CHAPTER XXII.
HELEN IN SOCIETY.

It was three days before Christmas, and Katy was talking confidentially to Mrs. Banker, whom she had asked to see the next time she called.

“I want so much to surprise her,” she said, speaking in a whisper, “and you have been so kind to us both that I thought it might not trouble you very much if I asked you to make the selection for me, and see to the engraving.
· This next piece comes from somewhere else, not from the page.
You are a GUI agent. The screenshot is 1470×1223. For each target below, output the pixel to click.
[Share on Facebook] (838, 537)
Wilford gave me fifty dollars, all I needed, as I had fifty more of my own, and now that I have a baby, I am sure I shall never again care to go out.”
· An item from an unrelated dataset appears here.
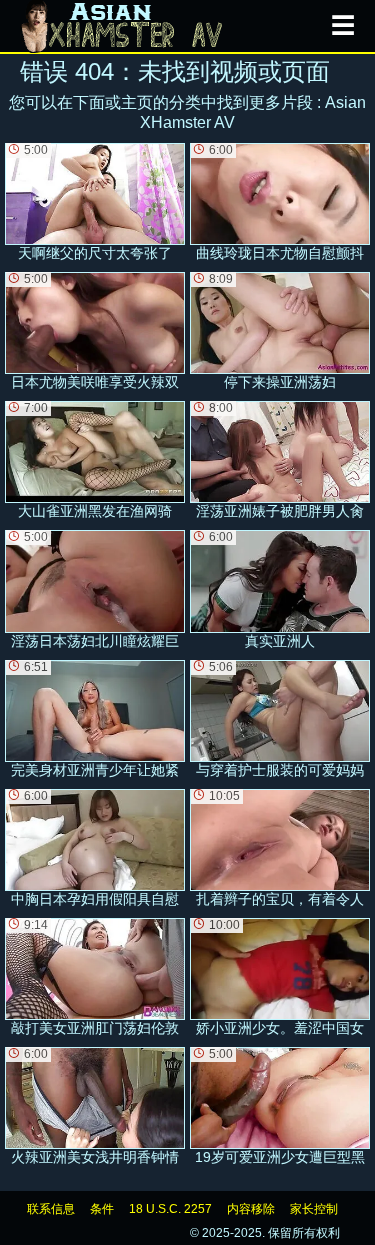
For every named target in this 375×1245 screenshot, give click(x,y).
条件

“Yes,” Mrs. Banker said, thoughtfully, as she rolled up the bills, “you wish me to get as heavy bracelets as I can find—for the hundred dollars.”

“Yes,” Katy replied, “I think that will please her, don’t you?”

Mrs. Banker did not reply at once, for she felt certain that the hundred dollars could be spent in a manner more satisfactory to Helen. Still she hardly liked to interfere, until Katy, observing her hesitancy, asked again if she did not think Helen would be pleased.

“Yes, pleased with anything you choose to give her, but—excuse me, dear Mrs. Cameron, if I speak as openly as if I were the mother of you both. Bracelets are suitable for you who have everything else, but is there not something your sister needs more? Now, allowing me to suggest, I should say, buy her some furs, and let the bracelets go. In Silverton her furs were well enough, but here, as the sister of Mrs. Wilford Cameron, she is deserving of better.”

Katy understood Mrs. Banker at once, her cheeks reddening as there flashed upon her the reason why Wilford had never yet been in the street with Helen, notwithstanding that she had more than once requested it.

“You are right,” she said. “It was thoughtless in me not to think of this myself. Helen shall have the furs, and whatever else is necessary. I am so glad you reminded me of it. You are as kind as my own mother,” and Katy kissed her friend fondly as she bade her good-bye, charging her a dozen times not to let Helen know the surprise in store for her.

There was little need of this caution, for Mrs. Banker understood human nature too well to divulge a matter which might wound one as sensitive as Helen. Between the latter and herself there was a strong bond of friendship, and to the kind patronage of this lady Helen owed most of the attentions she had as yet received from her sister’s friends, while Mark Ray did much toward lifting her to the place she held in spite of the common country dress, which Juno unsparingly criticised, and which, in fact, kept Wilford from taking her out as his wife so often asked him to do. And Helen, too, keenly felt the difference between herself and those with whom she came in contact, crying over it more than once, but never dreaming of the surprise in store for her, when on Christmas morning she went as usual to Katy’s room, finding her alone, her face all aglow with excitement, and her bed a perfect show-case of dry goods, which she bade Helen examine and say how she liked them.